15 points $P_i$ are placed within the unit sphere. Find the maximum possible value of $$\sum_{1\leq i \lt j \leq 15} \vert P_i P_j\vert^2$$ given that $x_i^2+y_i^2+z_i^2 \leq 1$
I saw this problem on a mathematics website and I was curious about this. Can you please provide me some books that may enlighten me about this topic? I think the problem asks to find the square of the lengths of line segments connecting $P_1$ to $P_2$, $P_2$ to $P_3$, $P_3$ to $P_4$ and so on (except $P_{15}$ to $P_1$?) I tried to solve this using a little knowledge about properties of vectors$$A.A = \vert A \vert^2$$ hence the distance between the vector connecting the two points is $$\vert P_j - P_i\vert$$ and $$\sum_{1\leq i \lt j \leq 15} \vert P_j - P_i\vert^2 =\sum_{1\leq i \lt j \leq 15} (P_j-P_i).(P_j-P_i) = \sum_{1\leq i \lt j \leq 15} P_j^2-2P_j.P_i+P_i^2$$ I don't know how to solve the last expression so I got stuck here.

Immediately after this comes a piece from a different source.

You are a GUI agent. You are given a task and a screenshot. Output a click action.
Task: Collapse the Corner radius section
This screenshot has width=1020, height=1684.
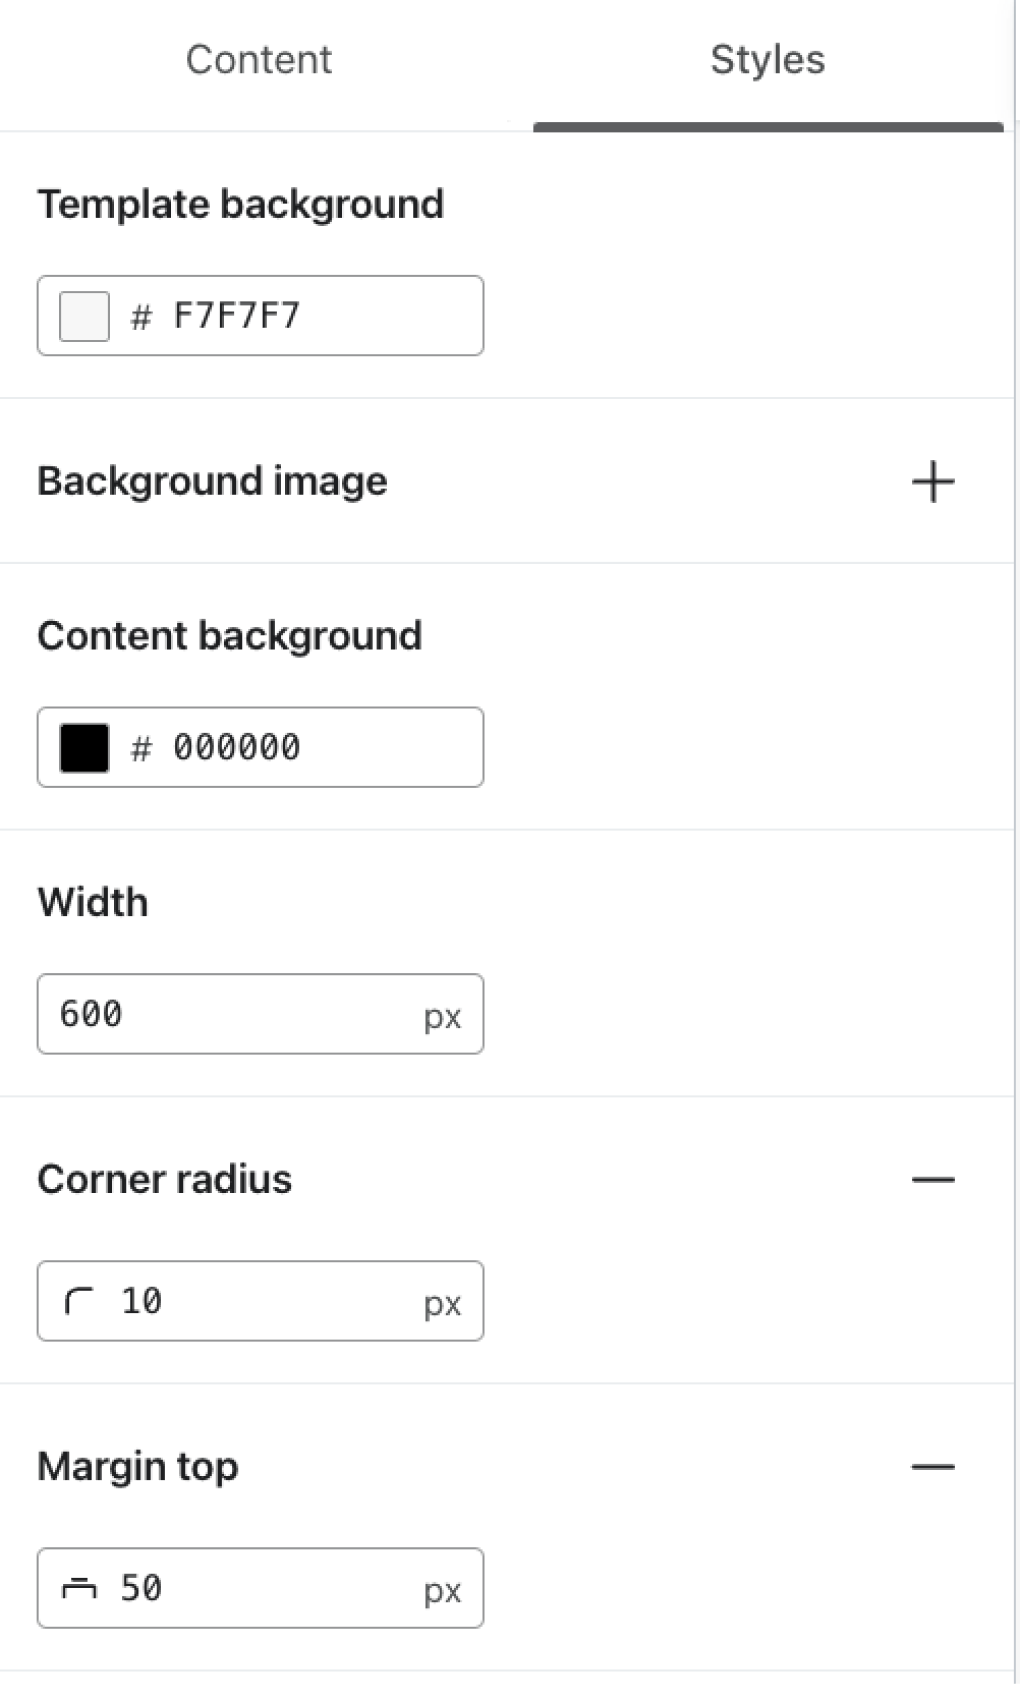(932, 1180)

The expression $\sum\limits_{1 \le i < j \le 15}|P_i-P_j|^2$ isn't a sum over the $14$ line segments $P_1 \to P_2 \to \cdots \to P_{15}$. It is a sum over the $105 = \frac{15 \times 14}{2}$ pair of points. Notice $$\begin{align} \sum_{1 \le i<j \le 15} |P_i-P_j|^2 &= \frac12 \sum_{1 \le i, j \le 15}|P_i - P_j|^2 = \frac12 \sum_{i=1}^{15}\sum_{j=1}^{15} (|P_i|^2 + |P_j|^2 - 2 P_i \cdot P_j )\\ &= 15 \sum_{j=1}^{15} |P_j|^2 - \left|\sum_{j=1}^{15}P_j\right|^2 \\ &\le 15 \sum_{j=1}^{15} |P_j|^2 \le 225 \end{align} $$ The maximum value of this sum is at most $225$. It is easy to find a configuration of $15$ points such that all $|P_j| = 1$ and $\sum\limits_{j=1}^{15} P_j = 0$ (e.g. a regular pentadecagon lying on the equator). For such a configuration, the value $225$ is achieved. This means the maximum value we seek is indeed $225$.
For the sum over the $14$ line segments, the maximum is $56 = 14\times 2^2$ and this value is achieved when we place the points alternatively over a pair of anti-podal points (e.g. $P_1 = P_3 = \cdots P_{15} = (0,0,1)$ and $P_2 = P_4 = \cdots = P_{14} = (0,0,-1)$).